Let Safaricom get CEO who will keep it ahead of the chasing pack

What you need to know:

  • Do we take succession planning seriously, and how many of our CEOs can authoritatively assert that they have built a strong executive bench from within?

  • It will be very tempting for the board to look back with nostalgia at the tenures of Michael Joseph and Collymore.

  • Yet the truth of the matter is, the technology and business will be dramatically different for Collymore’s successor.

The raging debate about Bob Collymore’s replacement at Safaricom has brought to the fore the critical importance of succession planning.

It was the famous American corporate titan Jack Welch who, having been CEO of the conglomerate General Electric for 20 years, proclaimed that he had such a good executive bench that, if he ever dropped dead, several of them could ably step into his shoes.

CHANGES

Do we take succession planning seriously, and how many of our CEOs can authoritatively assert that they have built a strong executive bench from within?

I see some of our large commercial banks finding themselves in a similar situation as Safaricom. Four of the nine listed banks have CEOs in the two-decade club in terms of tenure.

Still, I urge the Safaricom board to set the bar very high when scouting for Collymore’s replacement. First, this is, by far, the largest corporation in the region, the largest taxpayer and owns and runs the M-Pesa platform that has grown into a systemic financial market infrastructure in the national payments system.

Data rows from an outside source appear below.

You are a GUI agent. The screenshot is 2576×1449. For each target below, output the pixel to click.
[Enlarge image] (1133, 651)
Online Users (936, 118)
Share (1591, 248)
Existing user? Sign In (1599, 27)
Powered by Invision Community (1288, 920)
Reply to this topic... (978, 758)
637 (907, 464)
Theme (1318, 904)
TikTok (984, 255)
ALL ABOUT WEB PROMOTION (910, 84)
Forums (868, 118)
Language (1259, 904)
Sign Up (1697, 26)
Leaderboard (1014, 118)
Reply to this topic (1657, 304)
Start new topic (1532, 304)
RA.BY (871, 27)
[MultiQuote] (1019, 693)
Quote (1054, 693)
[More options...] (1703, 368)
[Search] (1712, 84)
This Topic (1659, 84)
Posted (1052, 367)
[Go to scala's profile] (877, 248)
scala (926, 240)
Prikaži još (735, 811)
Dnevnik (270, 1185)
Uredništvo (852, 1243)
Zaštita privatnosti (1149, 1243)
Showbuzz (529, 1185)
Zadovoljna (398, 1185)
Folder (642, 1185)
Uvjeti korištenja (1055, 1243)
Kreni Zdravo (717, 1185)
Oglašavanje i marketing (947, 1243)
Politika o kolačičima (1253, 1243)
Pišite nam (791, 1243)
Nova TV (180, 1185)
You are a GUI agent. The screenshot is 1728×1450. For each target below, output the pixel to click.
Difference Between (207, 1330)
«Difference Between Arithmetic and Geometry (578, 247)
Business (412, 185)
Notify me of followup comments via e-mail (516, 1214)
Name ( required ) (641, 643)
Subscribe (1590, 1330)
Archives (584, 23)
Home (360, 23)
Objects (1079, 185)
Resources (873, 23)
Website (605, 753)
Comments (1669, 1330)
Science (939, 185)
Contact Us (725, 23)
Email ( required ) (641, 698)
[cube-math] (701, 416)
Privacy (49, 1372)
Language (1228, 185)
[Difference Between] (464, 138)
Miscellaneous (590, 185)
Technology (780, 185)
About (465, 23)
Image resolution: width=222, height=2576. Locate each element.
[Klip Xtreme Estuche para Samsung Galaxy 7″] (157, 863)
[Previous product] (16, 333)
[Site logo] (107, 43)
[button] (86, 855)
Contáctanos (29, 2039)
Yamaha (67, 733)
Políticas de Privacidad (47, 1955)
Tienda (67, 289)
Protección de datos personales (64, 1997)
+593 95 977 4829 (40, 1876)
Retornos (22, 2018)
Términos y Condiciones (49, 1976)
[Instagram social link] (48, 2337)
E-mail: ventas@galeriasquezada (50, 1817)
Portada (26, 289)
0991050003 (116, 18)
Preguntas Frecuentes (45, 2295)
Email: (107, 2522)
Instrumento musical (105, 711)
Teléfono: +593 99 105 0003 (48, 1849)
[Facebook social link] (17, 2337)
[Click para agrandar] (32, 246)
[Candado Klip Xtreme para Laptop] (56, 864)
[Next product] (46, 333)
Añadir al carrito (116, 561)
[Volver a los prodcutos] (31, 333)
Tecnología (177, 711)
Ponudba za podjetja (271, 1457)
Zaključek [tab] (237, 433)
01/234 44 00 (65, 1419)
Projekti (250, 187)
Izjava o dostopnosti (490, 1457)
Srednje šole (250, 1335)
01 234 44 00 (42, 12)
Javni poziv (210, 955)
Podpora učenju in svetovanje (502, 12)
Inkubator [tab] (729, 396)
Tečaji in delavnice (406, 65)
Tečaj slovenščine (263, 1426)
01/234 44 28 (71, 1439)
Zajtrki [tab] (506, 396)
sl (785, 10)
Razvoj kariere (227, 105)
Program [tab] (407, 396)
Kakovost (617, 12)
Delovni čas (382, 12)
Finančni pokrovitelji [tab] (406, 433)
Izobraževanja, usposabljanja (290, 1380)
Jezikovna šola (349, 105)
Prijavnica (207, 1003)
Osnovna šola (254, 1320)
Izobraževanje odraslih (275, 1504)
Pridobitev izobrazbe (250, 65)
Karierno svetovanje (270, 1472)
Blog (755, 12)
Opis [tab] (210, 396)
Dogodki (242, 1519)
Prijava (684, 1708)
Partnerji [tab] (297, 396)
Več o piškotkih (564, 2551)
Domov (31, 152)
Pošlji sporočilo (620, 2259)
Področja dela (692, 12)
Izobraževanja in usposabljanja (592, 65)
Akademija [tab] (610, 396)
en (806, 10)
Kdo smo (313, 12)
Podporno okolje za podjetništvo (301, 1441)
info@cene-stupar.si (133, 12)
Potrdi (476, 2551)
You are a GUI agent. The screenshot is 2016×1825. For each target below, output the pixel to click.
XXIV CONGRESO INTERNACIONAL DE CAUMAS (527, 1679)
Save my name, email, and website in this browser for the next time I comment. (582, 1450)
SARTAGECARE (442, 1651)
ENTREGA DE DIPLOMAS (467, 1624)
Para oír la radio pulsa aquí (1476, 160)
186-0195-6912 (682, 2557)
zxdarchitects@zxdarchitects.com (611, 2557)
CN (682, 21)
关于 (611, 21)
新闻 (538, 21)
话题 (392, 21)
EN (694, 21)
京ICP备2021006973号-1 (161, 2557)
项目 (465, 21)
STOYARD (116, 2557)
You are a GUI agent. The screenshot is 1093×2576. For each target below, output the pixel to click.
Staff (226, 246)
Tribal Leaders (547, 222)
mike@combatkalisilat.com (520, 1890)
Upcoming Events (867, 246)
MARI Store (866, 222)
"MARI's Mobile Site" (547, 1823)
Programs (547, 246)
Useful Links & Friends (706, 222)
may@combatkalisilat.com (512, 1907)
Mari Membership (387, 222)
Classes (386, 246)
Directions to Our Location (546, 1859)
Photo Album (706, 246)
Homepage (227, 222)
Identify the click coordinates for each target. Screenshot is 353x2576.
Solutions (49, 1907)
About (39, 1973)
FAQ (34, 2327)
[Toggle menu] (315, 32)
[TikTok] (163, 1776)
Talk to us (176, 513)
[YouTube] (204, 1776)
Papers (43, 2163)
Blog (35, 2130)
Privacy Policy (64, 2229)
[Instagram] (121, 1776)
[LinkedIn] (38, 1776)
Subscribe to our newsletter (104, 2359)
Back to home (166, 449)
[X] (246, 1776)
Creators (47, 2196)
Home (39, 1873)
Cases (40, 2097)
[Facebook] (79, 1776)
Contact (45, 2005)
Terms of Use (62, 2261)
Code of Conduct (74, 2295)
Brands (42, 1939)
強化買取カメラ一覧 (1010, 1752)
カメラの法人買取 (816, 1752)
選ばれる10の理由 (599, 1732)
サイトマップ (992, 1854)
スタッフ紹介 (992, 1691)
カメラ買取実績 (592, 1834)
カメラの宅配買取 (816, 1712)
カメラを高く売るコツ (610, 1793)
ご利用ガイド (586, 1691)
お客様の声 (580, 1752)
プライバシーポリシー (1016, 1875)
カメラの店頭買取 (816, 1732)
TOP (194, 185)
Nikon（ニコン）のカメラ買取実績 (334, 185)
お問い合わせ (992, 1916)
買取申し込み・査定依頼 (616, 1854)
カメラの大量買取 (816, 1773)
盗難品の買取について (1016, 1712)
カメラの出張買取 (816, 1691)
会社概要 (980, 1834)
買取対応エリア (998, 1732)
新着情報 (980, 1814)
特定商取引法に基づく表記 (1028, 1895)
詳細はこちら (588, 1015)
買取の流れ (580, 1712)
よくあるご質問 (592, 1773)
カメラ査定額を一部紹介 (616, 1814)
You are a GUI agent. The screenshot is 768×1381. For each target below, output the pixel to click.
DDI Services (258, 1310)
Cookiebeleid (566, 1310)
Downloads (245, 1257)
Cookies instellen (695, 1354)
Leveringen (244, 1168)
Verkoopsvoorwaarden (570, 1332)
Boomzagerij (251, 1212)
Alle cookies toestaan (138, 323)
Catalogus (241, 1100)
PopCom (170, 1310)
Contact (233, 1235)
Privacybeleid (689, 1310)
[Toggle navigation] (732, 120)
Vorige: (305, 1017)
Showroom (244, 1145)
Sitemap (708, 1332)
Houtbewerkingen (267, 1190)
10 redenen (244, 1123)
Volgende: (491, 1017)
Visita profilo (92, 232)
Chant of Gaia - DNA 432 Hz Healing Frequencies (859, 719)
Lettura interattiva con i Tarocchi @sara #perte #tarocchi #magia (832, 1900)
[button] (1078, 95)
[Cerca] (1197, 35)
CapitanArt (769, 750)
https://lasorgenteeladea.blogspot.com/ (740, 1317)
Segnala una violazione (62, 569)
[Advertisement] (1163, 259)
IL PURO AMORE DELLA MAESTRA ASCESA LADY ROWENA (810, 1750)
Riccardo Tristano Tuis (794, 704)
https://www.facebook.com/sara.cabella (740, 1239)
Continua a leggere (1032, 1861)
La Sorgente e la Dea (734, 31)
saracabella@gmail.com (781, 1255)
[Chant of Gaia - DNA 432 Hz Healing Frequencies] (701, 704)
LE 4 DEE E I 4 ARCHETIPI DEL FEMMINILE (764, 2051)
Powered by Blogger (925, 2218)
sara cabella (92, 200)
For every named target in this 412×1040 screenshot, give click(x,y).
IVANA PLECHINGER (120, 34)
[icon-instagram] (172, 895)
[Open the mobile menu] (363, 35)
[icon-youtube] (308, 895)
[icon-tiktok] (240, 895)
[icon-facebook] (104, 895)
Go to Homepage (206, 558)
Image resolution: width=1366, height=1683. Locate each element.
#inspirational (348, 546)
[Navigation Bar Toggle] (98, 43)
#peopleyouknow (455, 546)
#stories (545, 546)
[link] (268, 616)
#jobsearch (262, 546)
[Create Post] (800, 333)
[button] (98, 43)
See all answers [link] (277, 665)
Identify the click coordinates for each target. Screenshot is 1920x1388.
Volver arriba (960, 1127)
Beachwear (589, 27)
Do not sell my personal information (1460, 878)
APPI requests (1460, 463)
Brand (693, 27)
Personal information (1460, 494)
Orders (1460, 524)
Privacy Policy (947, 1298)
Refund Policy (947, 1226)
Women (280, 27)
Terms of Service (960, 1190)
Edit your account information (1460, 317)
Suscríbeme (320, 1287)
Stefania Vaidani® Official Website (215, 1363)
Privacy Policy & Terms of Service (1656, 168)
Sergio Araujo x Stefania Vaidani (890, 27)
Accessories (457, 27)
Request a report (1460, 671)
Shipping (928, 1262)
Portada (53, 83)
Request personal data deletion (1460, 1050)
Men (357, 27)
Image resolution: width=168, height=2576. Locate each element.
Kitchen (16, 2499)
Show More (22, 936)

We mustn’t forget that there are several transformative technological changes in the horizon that are outside our hands. The 5G technology will revolutionise data, voice and value-added services. Today, we read about blockchain, Artificial Intelligence, Fintech and the transition to a cloud-fast and cloud-only world.

It will be very tempting for the board to look back with nostalgia at the tenures of Michael Joseph and Collymore. Yet the truth of the matter is, the technology and business will be dramatically different for Collymore’s successor.

Let us get a Safaricom CEO who is best-placed to manage that future landscape.

Collymore’s exit from the scene got me reflecting on the state of regulation of the telecoms sector. What does the competitive environment look like? More pertinent, is there a realistic chance that we may soon get a mobile telephony service provider capable of giving the vastly profitable Safaricom effective competition? I doubt it.

What we have is a case where two loss-making dwarfs have been outspent by a giant on capex as to render them incapable of competing effectively.

COMPETITION

Consider the following. You are in a high-tech sector that is undergoing rapid technological change, you choose not to make any major investment in your business, you sell all your estate assets, you dispose of your towers and you are not spending additional money on spectrum – but still insist that you are still in the race!

Just the other day, Telkom Kenya sold Extelcom House – the multistorey building on Haile Selassie Avenue, Nairobi – to the Central Bank of Kenya (CBK) at a consideration of Sh1.15 billion.

Last year, the telco announced that it had sold 720 tower sites in a sale-and-lease-back deal to the American Tower Company of the United States for a whopping Sh16.9 billion.

Airtel Kenya also sold its towers.

Nothing illustrates the fact that Safaricom is not about to face any major competition in the near future than the recently announced plan to merge Airtel Kenya and Telkom Kenya.

According to documents I have seen, the details of the transactions are as follows.

First, the mobile money businesses – T-kash and Airtel Money – will not be part of the combined company. Secondly, any real estate owned by the two companies is to be left out of the combined company.

Thirdly, data platforms will also not be part of the joint venture transaction.

SH36.4 BILLION

We are still being made to believe that the objective of the merger was to bring the two telcos together into a strong business with capacity to effectively compete with Safaricom.

But when you look at a merger, you see two things: One, new cash in the business by way of capital injections into the merged entity; two, the expectation usually is that infrastructure sharing is part of the deal. In most cases, the companies coming together will be touting the benefits of sharing things such as physical towers, real estate assets and spectrum.

In this case, however, what we are seeing is a transaction where two weak companies are merging virtual businesses and entities that have no assets. Indeed, the very assets they need in the merged entity to compete with Safaricom are being hived off to independent entities that can be sold to third parties.

I recently came across Airtel Kenya’s numbers for fiscal year 2017 which show that the company has net liabilities of Sh60.1 billion against assets of Sh24.5 billion. In that year, annual capex spend amounted to a pitiful Sh900 million compared to Sh36.4 billion for Safaricom in 2018.

Clearly, there is no realistic chance that the merger will give the sector a mobile telephony operator capable of giving the vastly profitable Safaricom effective competition.